Caching the result of the actual database check for a short window, rather than performing a fresh check on every single health check invocation regardless of how frequently it is polled, reduces the load contribution while still providing reasonably current status, trading a small amount of detection latency for meaningfully reduced load during exactly the conditions where that load matters most.

Considering a circuit breaker pattern for repeated failures

When the database check fails repeatedly, continuing to attempt it on every cycle, rather than backing off, can itself contribute to connection retry storms that make recovery harder once the database does start to recover:

let consecutiveFailures = 0;

async function checkDatabase() {
  try {
    await pool.query('SELECT 1');
    consecutiveFailures = 0;
    return true;
  } catch {
    consecutiveFailures++;
    return false;
  }
}

A circuit breaker that temporarily stops attempting the actual database query after a threshold of consecutive failures, instead reporting unhealthy directly without adding to the connection attempts during that backoff window, reduces the additional load contributed by the health check itself during a sustained outage, resuming actual checks once a cooldown period has passed.

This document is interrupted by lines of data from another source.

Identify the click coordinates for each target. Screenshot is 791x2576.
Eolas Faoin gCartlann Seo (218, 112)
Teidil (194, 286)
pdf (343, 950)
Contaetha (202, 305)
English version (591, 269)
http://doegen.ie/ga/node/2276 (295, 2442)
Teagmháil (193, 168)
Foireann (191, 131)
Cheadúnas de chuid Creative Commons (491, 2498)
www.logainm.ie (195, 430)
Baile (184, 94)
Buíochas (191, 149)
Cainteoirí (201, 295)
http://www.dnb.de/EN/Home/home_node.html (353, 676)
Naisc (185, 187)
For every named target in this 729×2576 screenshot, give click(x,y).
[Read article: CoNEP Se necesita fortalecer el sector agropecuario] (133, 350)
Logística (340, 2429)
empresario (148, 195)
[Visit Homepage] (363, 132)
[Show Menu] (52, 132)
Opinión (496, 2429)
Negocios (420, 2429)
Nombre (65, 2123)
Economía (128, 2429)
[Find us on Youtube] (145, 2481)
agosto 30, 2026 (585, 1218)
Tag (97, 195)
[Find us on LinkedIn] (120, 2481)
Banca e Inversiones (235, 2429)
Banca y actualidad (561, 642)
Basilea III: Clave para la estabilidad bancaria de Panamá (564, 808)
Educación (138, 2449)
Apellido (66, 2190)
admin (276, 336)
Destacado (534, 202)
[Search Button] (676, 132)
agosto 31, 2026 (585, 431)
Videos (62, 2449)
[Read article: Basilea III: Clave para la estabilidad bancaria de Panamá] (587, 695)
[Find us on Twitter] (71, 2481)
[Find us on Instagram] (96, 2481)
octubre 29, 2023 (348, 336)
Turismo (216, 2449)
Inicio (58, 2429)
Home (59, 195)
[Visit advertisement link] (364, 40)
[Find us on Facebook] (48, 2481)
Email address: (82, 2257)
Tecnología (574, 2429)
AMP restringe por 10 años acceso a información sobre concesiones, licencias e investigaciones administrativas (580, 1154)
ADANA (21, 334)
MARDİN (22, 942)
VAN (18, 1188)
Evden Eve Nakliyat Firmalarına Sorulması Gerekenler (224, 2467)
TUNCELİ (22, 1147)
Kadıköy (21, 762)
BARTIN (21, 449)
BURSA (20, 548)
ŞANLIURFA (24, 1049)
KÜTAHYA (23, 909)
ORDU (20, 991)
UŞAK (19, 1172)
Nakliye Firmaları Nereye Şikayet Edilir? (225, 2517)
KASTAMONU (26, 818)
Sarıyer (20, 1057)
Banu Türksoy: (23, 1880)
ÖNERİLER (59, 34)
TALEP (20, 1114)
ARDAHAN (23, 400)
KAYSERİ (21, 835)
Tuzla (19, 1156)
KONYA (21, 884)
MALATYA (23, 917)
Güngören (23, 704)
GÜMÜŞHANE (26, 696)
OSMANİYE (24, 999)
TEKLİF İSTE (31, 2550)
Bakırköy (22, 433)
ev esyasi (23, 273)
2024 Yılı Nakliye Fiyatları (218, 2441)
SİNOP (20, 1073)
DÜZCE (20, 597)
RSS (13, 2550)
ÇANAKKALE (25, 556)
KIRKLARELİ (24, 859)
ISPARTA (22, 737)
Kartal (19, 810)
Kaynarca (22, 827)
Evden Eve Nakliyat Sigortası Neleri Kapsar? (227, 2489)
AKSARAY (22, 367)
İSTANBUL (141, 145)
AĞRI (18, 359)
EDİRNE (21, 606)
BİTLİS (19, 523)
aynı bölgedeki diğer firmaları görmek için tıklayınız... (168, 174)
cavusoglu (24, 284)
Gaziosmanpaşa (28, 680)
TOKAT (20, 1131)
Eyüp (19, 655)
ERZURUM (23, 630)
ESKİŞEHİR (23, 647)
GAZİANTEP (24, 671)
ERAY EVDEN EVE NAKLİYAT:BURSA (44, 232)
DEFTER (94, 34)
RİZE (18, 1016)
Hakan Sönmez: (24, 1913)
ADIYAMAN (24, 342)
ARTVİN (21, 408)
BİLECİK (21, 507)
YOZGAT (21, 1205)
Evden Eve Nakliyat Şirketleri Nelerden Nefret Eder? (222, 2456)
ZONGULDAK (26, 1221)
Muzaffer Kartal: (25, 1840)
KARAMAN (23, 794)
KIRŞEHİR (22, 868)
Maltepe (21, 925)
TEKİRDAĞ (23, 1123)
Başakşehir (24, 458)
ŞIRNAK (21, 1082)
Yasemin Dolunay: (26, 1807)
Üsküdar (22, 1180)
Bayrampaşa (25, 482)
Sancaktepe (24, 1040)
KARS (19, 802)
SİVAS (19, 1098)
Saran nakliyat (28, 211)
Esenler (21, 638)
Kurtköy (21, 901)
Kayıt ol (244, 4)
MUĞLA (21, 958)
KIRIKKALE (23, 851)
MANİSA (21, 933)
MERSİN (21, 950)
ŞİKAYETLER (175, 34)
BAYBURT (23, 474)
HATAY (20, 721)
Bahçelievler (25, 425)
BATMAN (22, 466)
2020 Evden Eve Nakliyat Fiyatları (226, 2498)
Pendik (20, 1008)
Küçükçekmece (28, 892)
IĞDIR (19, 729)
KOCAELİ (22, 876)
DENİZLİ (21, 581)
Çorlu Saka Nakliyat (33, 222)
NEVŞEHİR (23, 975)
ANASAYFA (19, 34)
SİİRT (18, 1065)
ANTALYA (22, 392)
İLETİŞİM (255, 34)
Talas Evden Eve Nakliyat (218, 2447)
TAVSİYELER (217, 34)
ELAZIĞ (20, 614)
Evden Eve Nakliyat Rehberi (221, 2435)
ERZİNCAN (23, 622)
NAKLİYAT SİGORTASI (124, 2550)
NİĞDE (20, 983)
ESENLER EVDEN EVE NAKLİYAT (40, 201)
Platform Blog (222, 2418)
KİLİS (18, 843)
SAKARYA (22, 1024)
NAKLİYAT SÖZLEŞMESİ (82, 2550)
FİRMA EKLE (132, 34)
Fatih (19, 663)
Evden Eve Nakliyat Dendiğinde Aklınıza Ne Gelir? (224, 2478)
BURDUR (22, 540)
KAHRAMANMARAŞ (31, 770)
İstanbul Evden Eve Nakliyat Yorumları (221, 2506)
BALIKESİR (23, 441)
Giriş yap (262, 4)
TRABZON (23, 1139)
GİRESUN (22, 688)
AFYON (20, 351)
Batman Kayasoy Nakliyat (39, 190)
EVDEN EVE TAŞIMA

Distinguishing the health check's database concern from the application's

It is worth being explicit that the health check verifying database connectivity is checking a narrower thing than the application's full functional correctness against the database; a connectivity check can pass while a specific query path the application relies on for a particular feature is broken for an unrelated reason, such as a missing index causing one specific query to time out while ordinary connectivity remains fine.

app.get('/healthz', async (req, res) => {
  await pool.query('SELECT 1'); // confirms connectivity only, not full functional correctness
  res.status(200).send('ok');
});

This distinction matters when interpreting a healthy result: it confirms the database is reachable and responsive to a trivial query, not that every feature depending on the database is functioning correctly in every respect.

Common mistakes

  • Opening a new, dedicated database connection on every health check invocation instead of reusing the application's existing connection pool.
  • Running an unnecessarily expensive query as the connectivity check, adding real load for no diagnostic benefit beyond what a trivial query would already provide.
  • Running uncached, fresh checks on every interval across many replicas during a database incident, amplifying load on a database that is already struggling.
  • Retrying the database check aggressively during a sustained outage without any backoff, contributing to connection retry storms that can slow recovery.
  • Treating a passing connectivity check as proof of full functional correctness against the database, rather than recognizing it as a narrower signal.

Database health caution comes down to recognizing that a health check querying a shared, limited resource can itself become a meaningful load contributor, and designing it to reuse existing connections, run the cheapest sufficient query, cache results briefly, and back off during sustained failures keeps the check a useful diagnostic tool rather than an accidental amplifier of the exact problem it exists to detect.